What to do – Beginning with the first line below, please restate each line exactly, down to and including the line containing "Click the currently".

[Dataset excerpts]
•••••

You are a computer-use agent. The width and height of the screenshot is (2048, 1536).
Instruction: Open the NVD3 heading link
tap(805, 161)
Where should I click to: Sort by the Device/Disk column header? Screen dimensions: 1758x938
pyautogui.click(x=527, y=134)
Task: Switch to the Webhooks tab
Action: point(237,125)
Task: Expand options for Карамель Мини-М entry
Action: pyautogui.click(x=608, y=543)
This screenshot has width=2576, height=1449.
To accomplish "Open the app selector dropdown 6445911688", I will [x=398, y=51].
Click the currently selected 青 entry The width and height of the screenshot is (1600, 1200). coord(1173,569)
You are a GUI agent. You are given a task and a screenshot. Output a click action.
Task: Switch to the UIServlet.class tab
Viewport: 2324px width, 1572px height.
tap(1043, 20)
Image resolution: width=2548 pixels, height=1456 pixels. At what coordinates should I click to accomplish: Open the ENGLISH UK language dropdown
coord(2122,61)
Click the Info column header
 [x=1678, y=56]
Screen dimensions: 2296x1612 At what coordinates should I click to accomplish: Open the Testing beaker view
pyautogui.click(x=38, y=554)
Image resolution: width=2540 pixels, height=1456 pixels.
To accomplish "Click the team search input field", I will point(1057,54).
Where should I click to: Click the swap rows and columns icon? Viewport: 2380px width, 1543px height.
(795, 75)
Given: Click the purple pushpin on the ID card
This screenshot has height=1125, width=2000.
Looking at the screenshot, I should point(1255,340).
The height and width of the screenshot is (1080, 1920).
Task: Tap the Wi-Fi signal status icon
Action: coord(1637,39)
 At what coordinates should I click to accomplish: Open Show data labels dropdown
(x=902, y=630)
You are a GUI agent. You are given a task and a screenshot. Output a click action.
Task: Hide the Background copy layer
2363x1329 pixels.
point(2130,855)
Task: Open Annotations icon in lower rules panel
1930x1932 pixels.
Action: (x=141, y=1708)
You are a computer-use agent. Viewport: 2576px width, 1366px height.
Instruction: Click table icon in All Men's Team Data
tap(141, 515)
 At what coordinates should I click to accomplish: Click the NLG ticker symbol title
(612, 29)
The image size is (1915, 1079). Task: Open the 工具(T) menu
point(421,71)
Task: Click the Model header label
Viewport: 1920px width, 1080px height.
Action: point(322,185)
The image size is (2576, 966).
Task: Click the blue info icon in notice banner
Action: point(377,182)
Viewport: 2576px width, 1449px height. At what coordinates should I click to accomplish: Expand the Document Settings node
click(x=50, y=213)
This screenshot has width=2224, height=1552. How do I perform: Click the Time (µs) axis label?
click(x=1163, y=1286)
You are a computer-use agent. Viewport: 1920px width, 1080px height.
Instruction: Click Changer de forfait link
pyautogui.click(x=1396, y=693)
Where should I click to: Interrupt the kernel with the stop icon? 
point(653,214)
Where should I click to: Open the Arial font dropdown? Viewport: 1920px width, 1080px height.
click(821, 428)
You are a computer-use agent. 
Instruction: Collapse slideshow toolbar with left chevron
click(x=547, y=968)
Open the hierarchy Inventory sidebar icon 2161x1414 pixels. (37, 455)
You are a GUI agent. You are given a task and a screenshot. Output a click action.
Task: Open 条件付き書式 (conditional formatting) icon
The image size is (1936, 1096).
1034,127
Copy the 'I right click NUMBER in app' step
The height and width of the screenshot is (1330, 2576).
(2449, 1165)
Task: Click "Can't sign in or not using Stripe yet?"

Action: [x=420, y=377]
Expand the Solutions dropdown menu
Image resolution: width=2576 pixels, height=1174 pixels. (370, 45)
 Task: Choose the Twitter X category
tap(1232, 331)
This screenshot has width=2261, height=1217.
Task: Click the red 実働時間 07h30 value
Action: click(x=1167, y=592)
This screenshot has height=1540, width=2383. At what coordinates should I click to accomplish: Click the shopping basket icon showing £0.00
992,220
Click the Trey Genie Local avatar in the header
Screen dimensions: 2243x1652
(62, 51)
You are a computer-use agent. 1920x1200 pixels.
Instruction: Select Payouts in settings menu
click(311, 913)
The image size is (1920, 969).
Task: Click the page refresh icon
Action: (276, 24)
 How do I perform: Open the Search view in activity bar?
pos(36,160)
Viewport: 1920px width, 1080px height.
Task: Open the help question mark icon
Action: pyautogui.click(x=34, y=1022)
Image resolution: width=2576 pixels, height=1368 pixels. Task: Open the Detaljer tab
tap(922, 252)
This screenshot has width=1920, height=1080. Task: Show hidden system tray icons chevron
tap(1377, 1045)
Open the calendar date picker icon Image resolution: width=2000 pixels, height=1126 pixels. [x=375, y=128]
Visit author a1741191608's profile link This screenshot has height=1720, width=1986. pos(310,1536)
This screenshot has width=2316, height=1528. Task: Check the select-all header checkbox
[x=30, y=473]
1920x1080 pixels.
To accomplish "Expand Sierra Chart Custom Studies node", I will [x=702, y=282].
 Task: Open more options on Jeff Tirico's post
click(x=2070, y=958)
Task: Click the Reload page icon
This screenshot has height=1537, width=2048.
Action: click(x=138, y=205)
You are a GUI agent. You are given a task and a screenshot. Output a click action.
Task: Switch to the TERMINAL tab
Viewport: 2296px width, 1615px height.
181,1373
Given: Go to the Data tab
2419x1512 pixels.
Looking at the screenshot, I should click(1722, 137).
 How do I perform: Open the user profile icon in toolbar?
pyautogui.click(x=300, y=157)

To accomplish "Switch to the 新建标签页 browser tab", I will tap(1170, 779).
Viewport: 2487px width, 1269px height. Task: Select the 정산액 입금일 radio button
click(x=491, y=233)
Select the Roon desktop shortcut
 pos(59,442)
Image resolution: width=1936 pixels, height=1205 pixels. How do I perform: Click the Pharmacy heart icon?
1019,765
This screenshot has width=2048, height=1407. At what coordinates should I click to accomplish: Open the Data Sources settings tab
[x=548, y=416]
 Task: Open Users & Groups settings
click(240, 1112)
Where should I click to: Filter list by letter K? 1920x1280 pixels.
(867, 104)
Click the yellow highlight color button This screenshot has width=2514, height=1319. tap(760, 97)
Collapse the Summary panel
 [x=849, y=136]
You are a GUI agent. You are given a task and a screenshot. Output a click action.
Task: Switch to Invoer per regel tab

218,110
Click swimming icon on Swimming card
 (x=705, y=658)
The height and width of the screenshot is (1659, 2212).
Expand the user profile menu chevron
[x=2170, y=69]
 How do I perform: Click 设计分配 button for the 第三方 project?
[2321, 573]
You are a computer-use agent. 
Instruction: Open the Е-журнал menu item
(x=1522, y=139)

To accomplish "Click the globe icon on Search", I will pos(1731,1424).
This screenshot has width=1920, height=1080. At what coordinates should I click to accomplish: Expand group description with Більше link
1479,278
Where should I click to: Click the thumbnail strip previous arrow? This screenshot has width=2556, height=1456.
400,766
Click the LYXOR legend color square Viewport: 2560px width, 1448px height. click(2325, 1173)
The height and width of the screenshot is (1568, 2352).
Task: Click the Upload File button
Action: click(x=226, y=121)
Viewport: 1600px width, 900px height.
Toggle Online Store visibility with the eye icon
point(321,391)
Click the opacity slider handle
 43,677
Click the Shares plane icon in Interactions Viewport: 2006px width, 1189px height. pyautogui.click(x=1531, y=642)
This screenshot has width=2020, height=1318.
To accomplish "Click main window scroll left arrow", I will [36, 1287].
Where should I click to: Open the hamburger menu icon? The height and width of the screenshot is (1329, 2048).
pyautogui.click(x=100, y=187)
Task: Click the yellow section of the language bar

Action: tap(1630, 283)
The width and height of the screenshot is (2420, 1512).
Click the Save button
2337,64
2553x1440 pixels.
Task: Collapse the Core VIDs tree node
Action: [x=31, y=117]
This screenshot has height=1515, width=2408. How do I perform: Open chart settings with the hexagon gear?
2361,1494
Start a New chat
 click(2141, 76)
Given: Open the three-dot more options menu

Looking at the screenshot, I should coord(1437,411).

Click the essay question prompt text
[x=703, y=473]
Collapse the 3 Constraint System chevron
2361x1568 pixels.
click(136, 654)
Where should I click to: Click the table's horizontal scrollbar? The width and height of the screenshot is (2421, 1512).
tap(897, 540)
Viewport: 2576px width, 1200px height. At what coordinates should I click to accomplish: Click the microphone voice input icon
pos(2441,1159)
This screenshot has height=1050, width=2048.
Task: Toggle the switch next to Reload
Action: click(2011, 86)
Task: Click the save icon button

•••••

Written reply –
You are a computer-use agent. The width and height of the screenshot is (2048, 1536).
Instruction: Open the NVD3 heading link
tap(805, 161)
Where should I click to: Sort by the Device/Disk column header? Screen dimensions: 1758x938
pyautogui.click(x=527, y=134)
Task: Switch to the Webhooks tab
Action: point(237,125)
Task: Expand options for Карамель Мини-М entry
Action: pyautogui.click(x=608, y=543)
This screenshot has width=2576, height=1449.
To accomplish "Open the app selector dropdown 6445911688", I will [x=398, y=51].
Click the currently selected 青 entry The width and height of the screenshot is (1600, 1200). coord(1173,569)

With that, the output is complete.